> _Exercise brief_
Report the number of lines below in which the word "agent" occurs. Nothing else is needed.

> _Provided information_
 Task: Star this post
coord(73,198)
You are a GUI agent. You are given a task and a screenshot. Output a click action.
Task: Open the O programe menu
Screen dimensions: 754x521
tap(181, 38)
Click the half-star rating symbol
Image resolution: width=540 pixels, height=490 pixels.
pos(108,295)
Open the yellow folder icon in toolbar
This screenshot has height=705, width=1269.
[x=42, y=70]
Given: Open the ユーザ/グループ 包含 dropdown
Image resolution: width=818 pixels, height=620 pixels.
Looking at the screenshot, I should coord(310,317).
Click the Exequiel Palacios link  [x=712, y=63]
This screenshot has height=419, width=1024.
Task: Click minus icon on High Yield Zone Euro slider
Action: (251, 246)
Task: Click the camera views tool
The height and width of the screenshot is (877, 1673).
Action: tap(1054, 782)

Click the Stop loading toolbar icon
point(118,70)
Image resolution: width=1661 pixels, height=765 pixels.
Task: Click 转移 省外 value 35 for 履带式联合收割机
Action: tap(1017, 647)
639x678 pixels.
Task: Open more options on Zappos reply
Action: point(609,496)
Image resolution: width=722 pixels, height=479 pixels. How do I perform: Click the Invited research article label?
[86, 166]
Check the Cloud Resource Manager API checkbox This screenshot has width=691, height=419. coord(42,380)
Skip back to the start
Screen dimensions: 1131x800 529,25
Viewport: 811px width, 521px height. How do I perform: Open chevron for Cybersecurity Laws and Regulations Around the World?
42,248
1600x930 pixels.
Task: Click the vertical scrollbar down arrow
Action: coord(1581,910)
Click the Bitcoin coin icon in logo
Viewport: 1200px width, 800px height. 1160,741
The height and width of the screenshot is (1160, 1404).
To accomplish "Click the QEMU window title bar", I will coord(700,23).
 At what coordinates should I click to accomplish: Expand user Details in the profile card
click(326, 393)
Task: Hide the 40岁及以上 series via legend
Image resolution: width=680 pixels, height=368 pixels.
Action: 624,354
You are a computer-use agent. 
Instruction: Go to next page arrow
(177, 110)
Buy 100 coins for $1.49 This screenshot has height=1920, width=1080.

> _Result_
2